Data was obtained from the Ontario Neurodegenerative Disease Research Initiative study. We used the Neuropsychiatric Inventory Questionnaire- severity scale (NPIQ) to measure NPS, Montreal Cognitive Assessment (MoCA) for cognition, and Lawton’s informant based questionnaires to measure basic and instrumental activities of daily living (ADLs/iADLs). Linear regression was performed to investigate the effects of NPS on ADL and iADL function while controlling for age, education and cognition. Results were bootstrapped by resampling residuals (n=1,000) to control for non-normal sample distribution.

Result

520 participants were enrolled: AD/MCI (n=126), VCD (n=161), PD (n=140), FTD (n=53), and ALS (n=40).

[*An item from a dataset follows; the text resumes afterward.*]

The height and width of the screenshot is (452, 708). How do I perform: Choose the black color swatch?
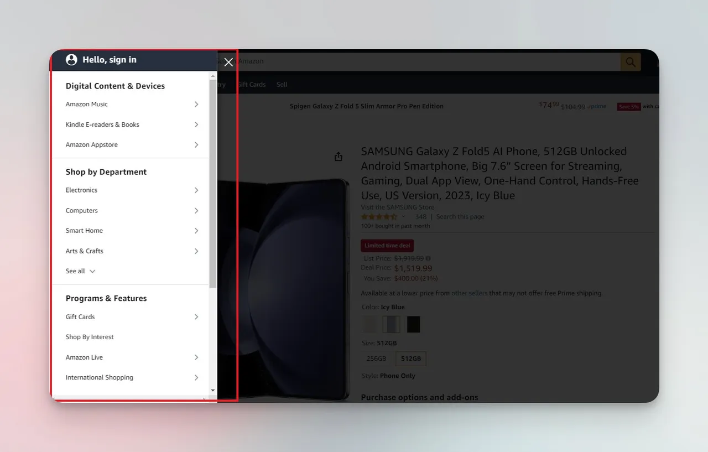click(x=414, y=324)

There were significant differences between these cohorts on NPIQ scores (AD/MCI=16.77±0.18, VCD=16.94±0.12, PD=16.34±0.17, FTD=21.44±0.15, ALS=14.19±0.22, p < .001). Across combined cohorts, NPIQ was inversely correlated with MoCA (rs=-0.15, p=.001), iADLs (rs=-0.32, p<.001), and ADLs (rs=-0.34, p<.001). NPIQ (alone) predicted iADLs in FTD, and (together with MoCA) in MCI/AD and PD (Corrected p values < .05) but not in CVD or ALS. Further, NPIQ alone predicted ADLs in AD/MCI, FTD and PD (Corrected p values < .05) but not in VCD or ALS.

Conclusion

NPS burden was different across neurodegenerative disease cohorts. NPS were the main determinants of function in FTD, and in AD/MCI and PD when combined with cognition. However, NPS did not determine function in VCD or ALS. These findings indicate the need for further research into biomarkers of NPS and function, and targets of clinical interventions in neurodegenerative disorders.